# [WHAT TO DO]
In the entries below, find the line with "Théatres radiophoniques (64, 2330)" and print exactly every line from there up to and including the line with "Évangile (27, 2096)", with no other lines.
-------- PROVIDED RECORDS
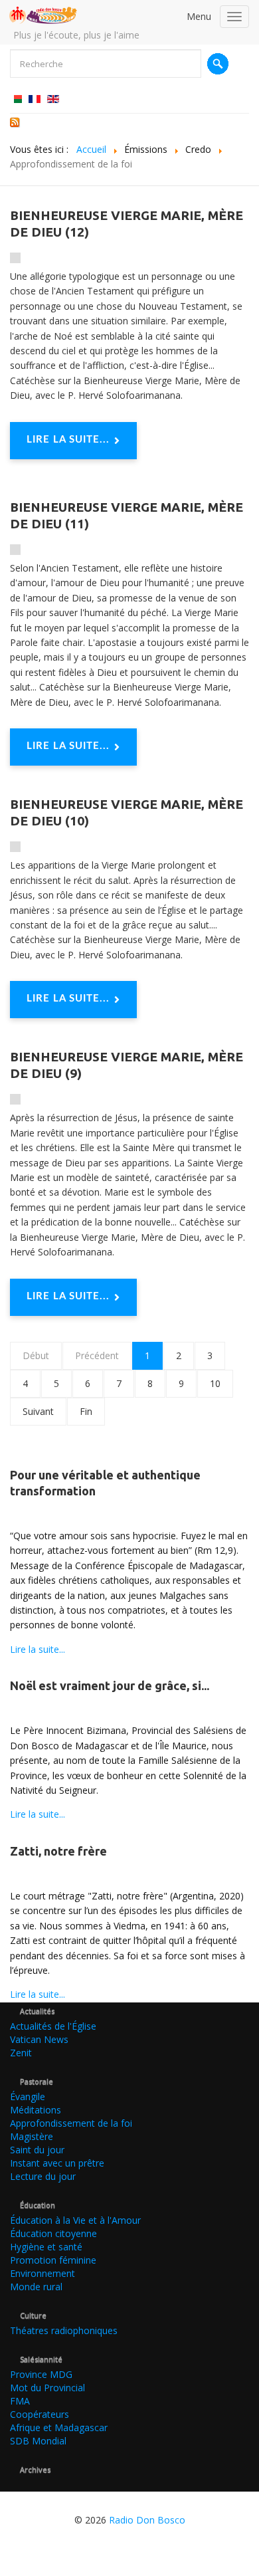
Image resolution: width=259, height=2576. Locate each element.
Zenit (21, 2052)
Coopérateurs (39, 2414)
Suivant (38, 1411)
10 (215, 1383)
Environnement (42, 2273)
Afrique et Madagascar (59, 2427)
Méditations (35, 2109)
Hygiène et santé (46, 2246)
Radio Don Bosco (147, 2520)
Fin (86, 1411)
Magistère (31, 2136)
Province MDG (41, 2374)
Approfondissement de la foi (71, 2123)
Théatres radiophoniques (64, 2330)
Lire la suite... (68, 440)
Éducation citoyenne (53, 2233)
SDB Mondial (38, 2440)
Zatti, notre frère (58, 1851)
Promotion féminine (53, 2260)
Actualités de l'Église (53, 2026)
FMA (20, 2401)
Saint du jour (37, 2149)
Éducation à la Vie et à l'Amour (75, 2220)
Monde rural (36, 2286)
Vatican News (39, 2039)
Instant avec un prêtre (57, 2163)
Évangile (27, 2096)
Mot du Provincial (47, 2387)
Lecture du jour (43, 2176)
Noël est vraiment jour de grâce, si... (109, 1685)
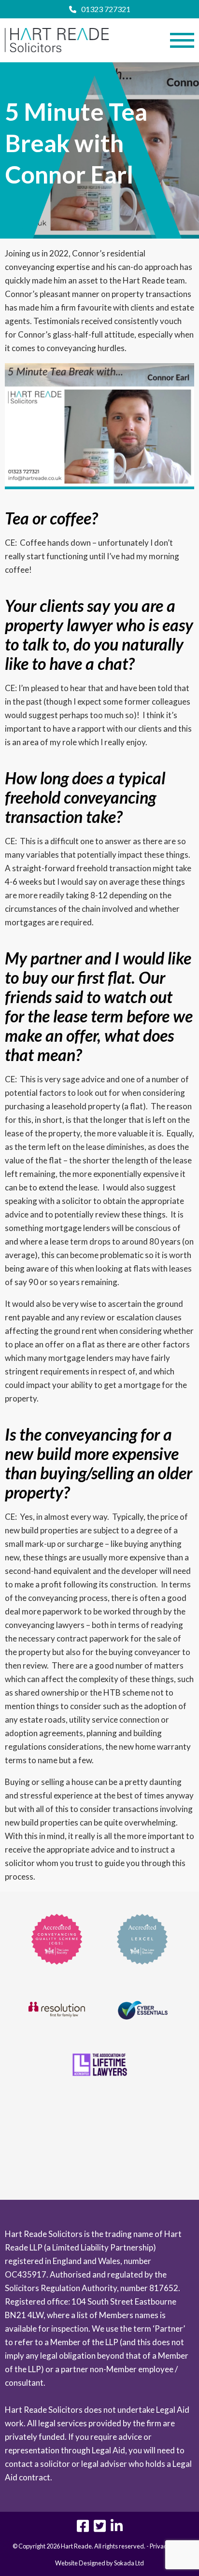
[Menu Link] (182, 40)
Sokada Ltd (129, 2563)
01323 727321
----------------
# [EXERCISE RESULT]
Théatres radiophoniques (64, 2330)
Lire la suite... (68, 440)
Éducation citoyenne (53, 2233)
SDB Mondial (38, 2440)
Zatti, notre frère (58, 1851)
Promotion féminine (53, 2260)
Actualités de l'Église (53, 2026)
FMA (20, 2401)
Saint du jour (37, 2149)
Éducation à la Vie et à l'Amour (75, 2220)
Monde rural (36, 2286)
Vatican News (39, 2039)
Instant avec un prêtre (57, 2163)
Évangile (27, 2096)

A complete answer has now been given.